You know how you can get all caught up in the fiddly little details of life, or work yourself into a tizzy over groundless unknown things, and lose track of the big picture, and then all of a sudden something reminds you in a heartbeat of what's truly important? I love when that happens.
Thanks to a tip from alert reader Haley, I refreshed my long-dormant subscription to the BBC Film Café podcast to hear what Akshaye had to say for himself. And in all honesty, I was smitten all over again. Sensible, calm, confident but grounded and assuming, neither evasive nor exhibitionist. He actually said very little, but he said it so beautifully. Usually I am not a fan of saying very little, but there was something about how he spoke that struck me as so honest and uncomplicated - someone asked him some questions, and he responded, without compromising anyone else in his answers. And oh my stars, the man has a lovely speaking voice. And - how shall I say this without sounding like some sort of deranged memsahib fetishist? - the combination of that silky warm accent and gentle voice and flawless English* is Fish Called Wanda and then some.

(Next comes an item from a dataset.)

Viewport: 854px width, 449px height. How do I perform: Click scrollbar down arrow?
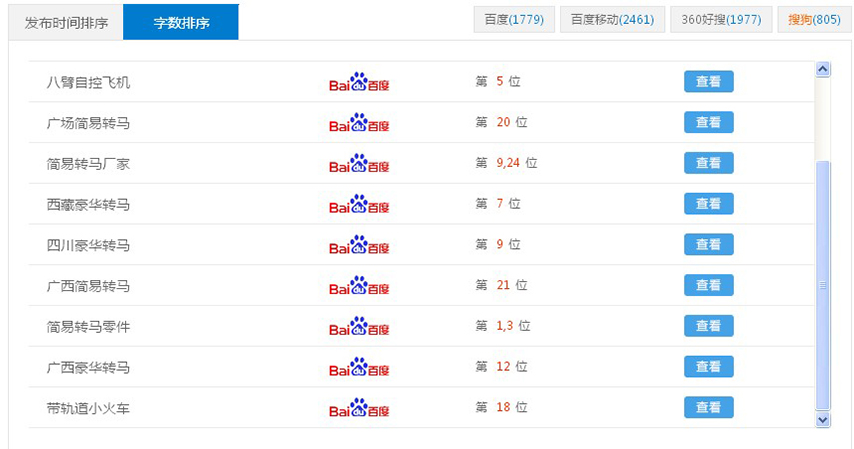[822, 420]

* Yes, of course I know millions of people in India have flawless English, but please remember that I have never heard him use his before. Also, when you know people from their work in movies that mostly use Hindi, but you have to rely on subtitles, it's easy to get the impression that in fact no one in India has a firm grasp of English. It's a very unfair impression, and not one anyone with half a brain would ever hold when they stop to think about it, but when the shiny pictures go flying along with the ridiculous text, that's what happens. And anyway, very few people speak flawlessly in interviews. Or in blogs, for that matter.